WHAT YOU NEED TO DO:
Could every line below be transcribed exactly, with the pictures dropped?

== Segment start ==

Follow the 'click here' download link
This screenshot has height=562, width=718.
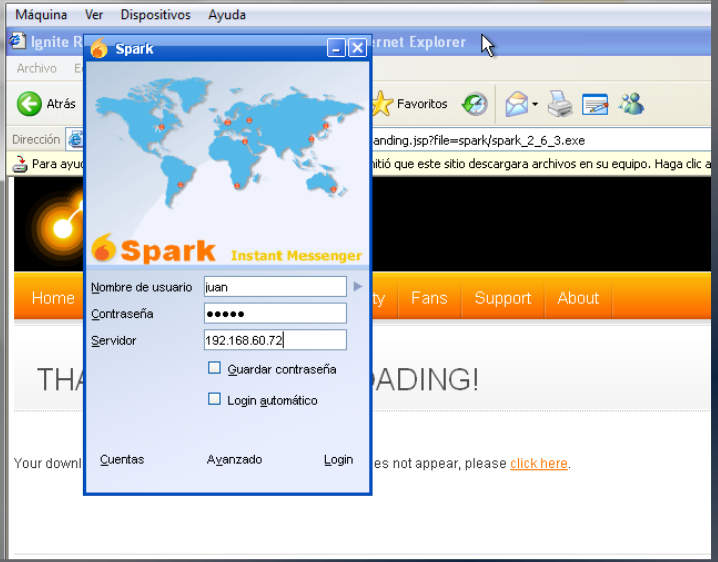coord(538,464)
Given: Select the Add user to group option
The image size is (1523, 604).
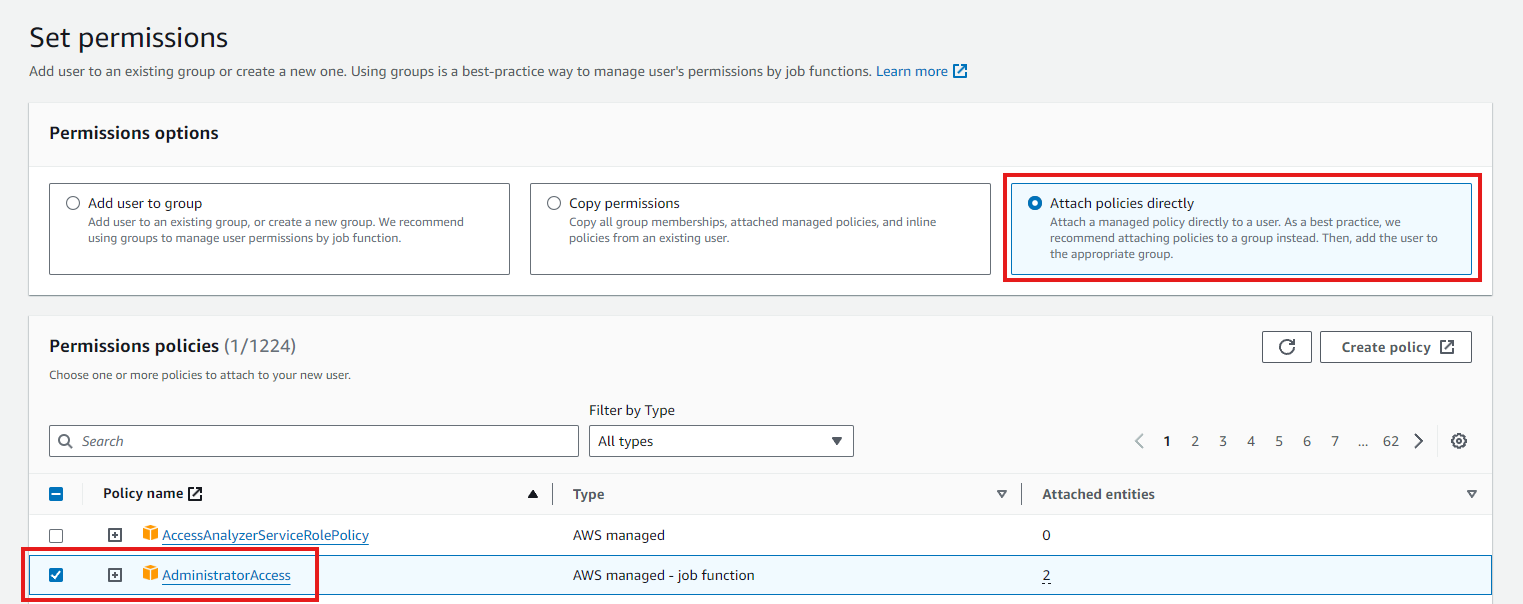Looking at the screenshot, I should pyautogui.click(x=73, y=203).
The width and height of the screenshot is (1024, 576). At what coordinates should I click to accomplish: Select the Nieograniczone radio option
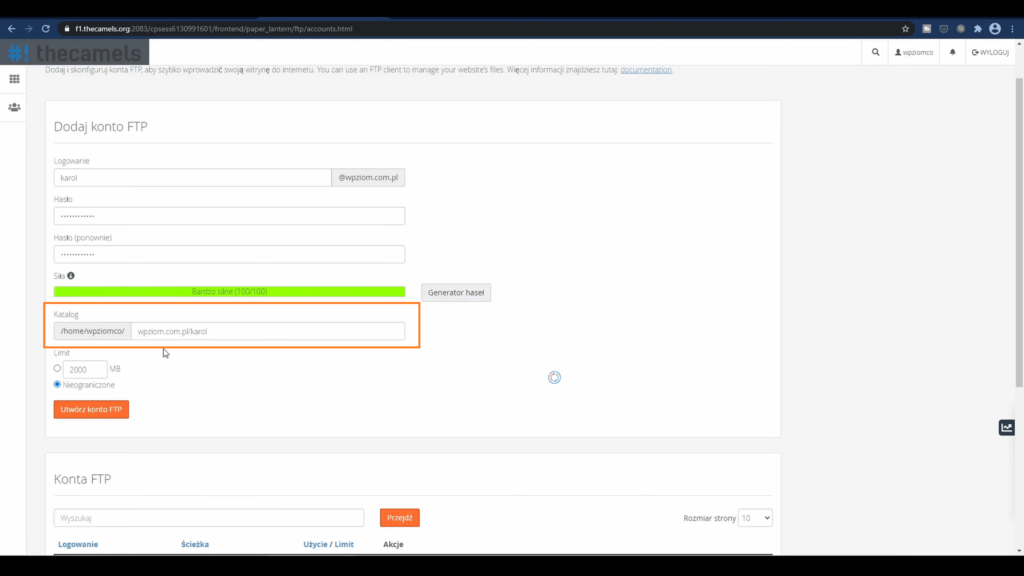click(x=58, y=384)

== Segment end ==

TASK RESULT:
Follow the 'click here' download link
This screenshot has height=562, width=718.
coord(538,464)
Given: Select the Add user to group option
The image size is (1523, 604).
Looking at the screenshot, I should pyautogui.click(x=73, y=203).
The width and height of the screenshot is (1024, 576). At what coordinates should I click to accomplish: Select the Nieograniczone radio option
click(x=58, y=384)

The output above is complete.